And so, welcome back! I hope every is enjoying the weather outside, I know I sure am! But, sadly, we must turn our attention away from the great outdoors, and back towards Magic. Today's subject came about because I was rolling Historical Brawl on Arena, and came across a lovely deck that was running Rat Colony. Fortunately, my Firesong and Sunspeaker deck can deal with that with ease, and it was a match I won. Or rather, they quit after they realized they would be lucky to ever have more than two Rats out at a time. But with that victory fresh in my mind, I wondered to myself, what had they done wrong? What had they done right?

And what did this card do, to cause such a fuss?

Behold, the creature that created an archetype.

So, what makes a card Relentless? Well, first, nothing. Or rather, the phrase Relentless is not a Keyword. It is a casual reference to the text on a card that reads "A deck can have any number of cards named $CARDNAME." This allows this card to bypass the 4-of restriction for all non basic lands in those formats, or the 1-of restriction in EDH and variants. The specific text on the creature in this case overrides the general rule of the game. And while the ability is openly referred to by everyone from the playerbase to Mark Rosewater, it will probably never be Keyworded properly, as Keywording usually entails being printed multiple times in a set to help solidify its use as a set mechanic. Instead, this is something that shows up once in a while, makes a splash, and fades away.

In fact, there are only five really Relentless cards in the game, with two honourable mentions. Dragon's Approach, Persistent Petitioners, Rat Colony, Relentless Rats itself, and Shadowborn Apostle are all truly Relentless, while Nazgul and Seven Dwarves can break the per-card limit of the format, but have their own intrinsic limits.

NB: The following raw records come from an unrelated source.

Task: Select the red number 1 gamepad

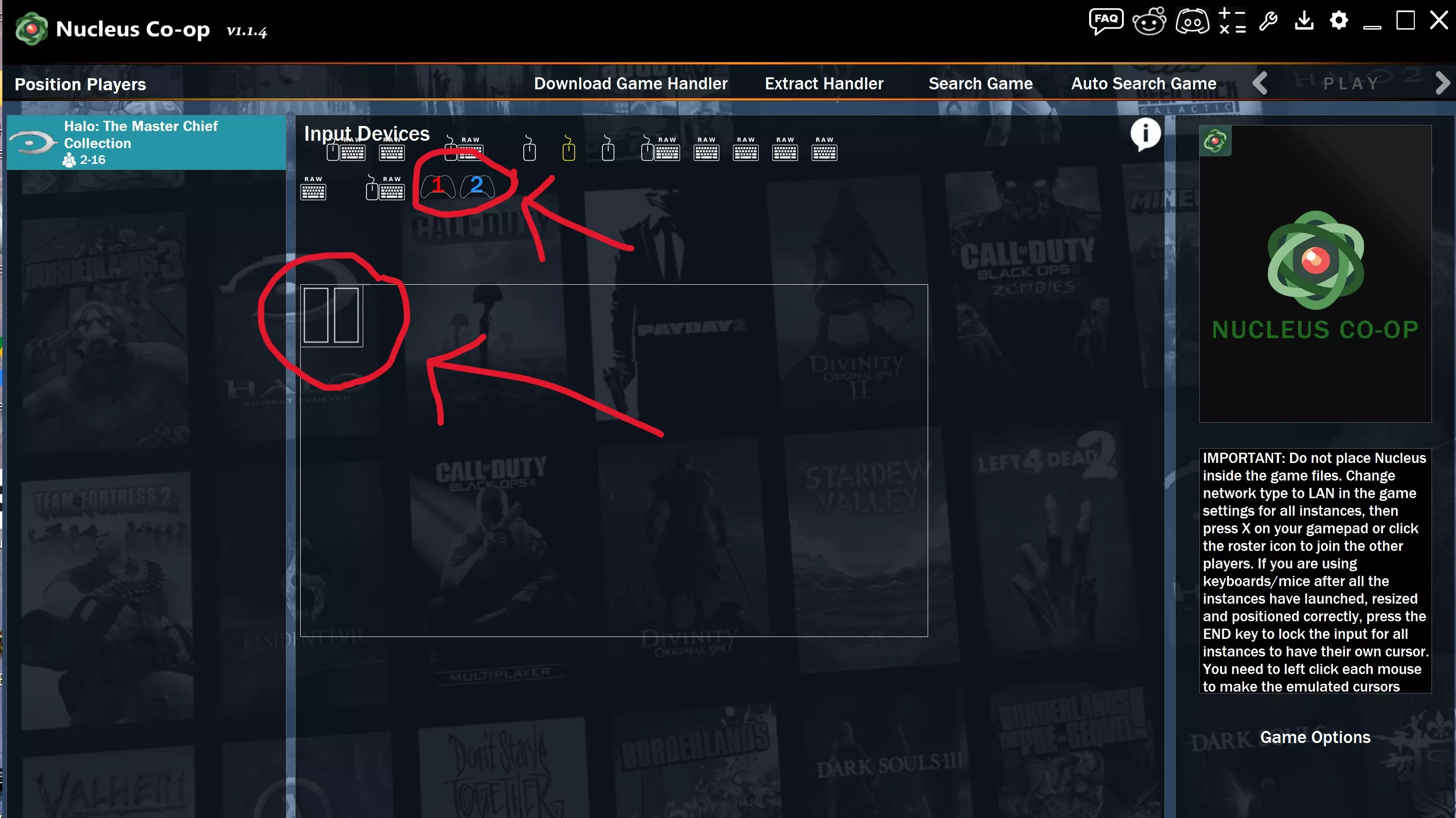Action: [x=438, y=186]
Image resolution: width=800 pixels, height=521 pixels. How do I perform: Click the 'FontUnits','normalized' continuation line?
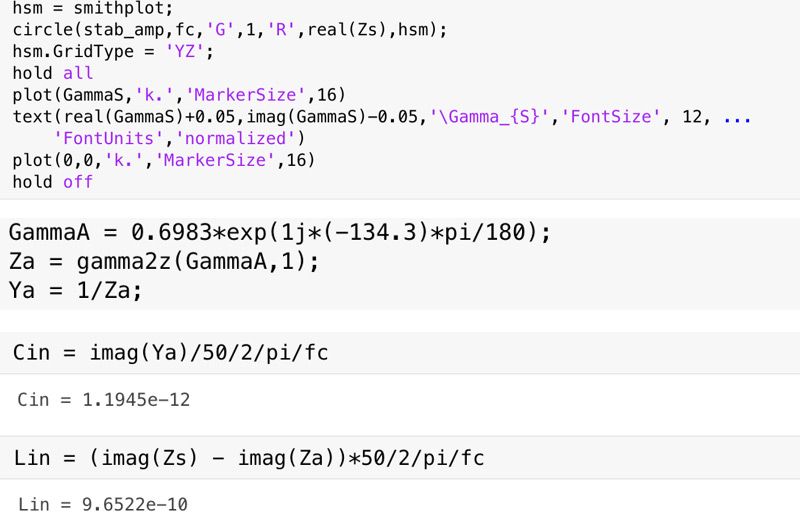point(180,139)
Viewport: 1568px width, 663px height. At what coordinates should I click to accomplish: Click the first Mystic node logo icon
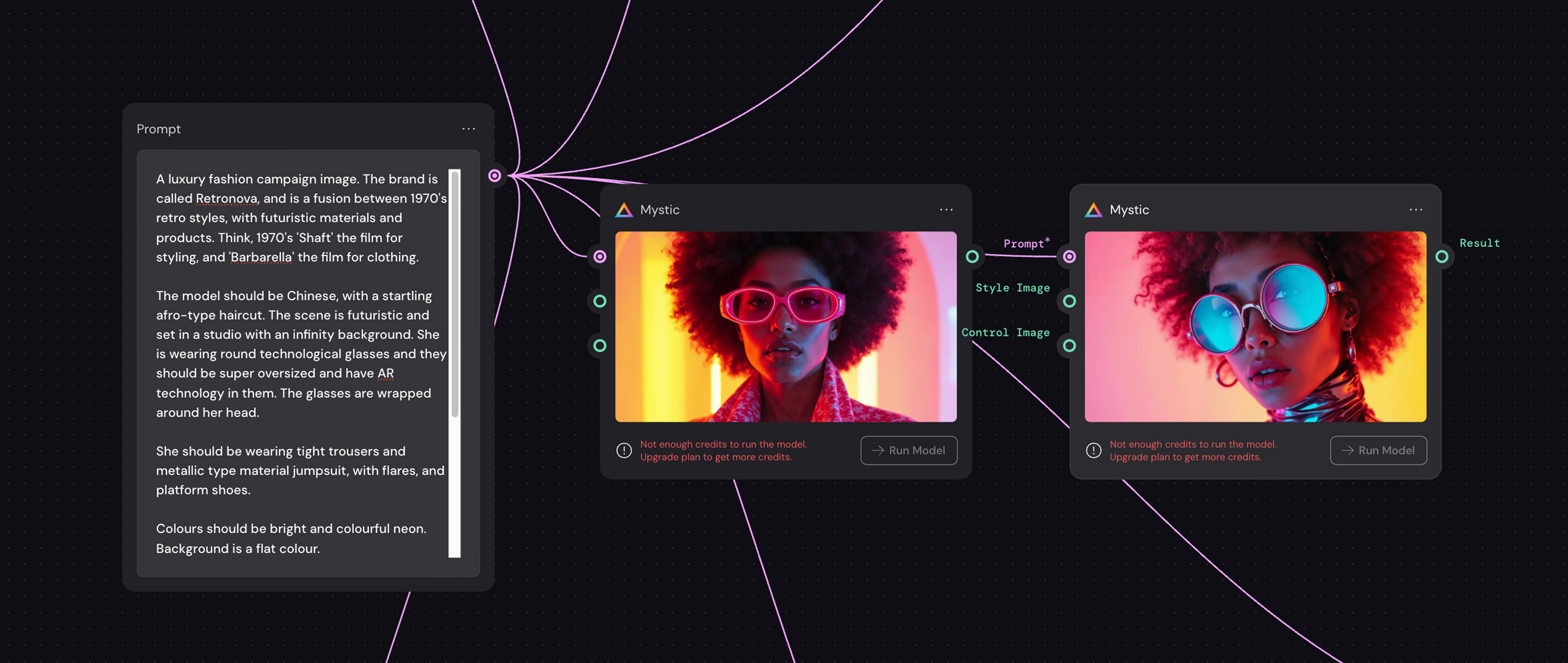click(624, 210)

But let's get back to the Original for a little bit, shall we?

Published in 5th Dawn, this card had the distinction of being one of the less broken cards in the set, thanks to being in the Mirrordin Block. Not being an artifact was already in its favor, but at the time - in Standard at least - it was seen as something of a gimmick build for the format, Tier 2 at the best.

Waits for the inevitable comment in the comments below about how this totally won tournaments.

Well, anyway, there were two things about the Rats that made them stand out. No, not the Relentless part. Rather, they had a benefit and a drawback, and balancing the two was a precarious act that often didn't quite work in the long run. The benefit, the one thing that made the Rats far more effective than they should have been, was their geometric growth. The first one was a simple 2/2. However, the second one turned them both into 3/3's. The third made you have 3 4/4's, and so on and so forth.

You see, linear growth is something we're all familiar with when we play things like tokens. We add more of something, and the improvement on our board state is directly commiserate with the amount of new pieces we have in play. Add three Goblin tokens to the battlefield, and you have three more 1/1's. Geometric Growth not only adds new pieces to the battlefield, but each piece improves each other piece mutually, making everything better in the process.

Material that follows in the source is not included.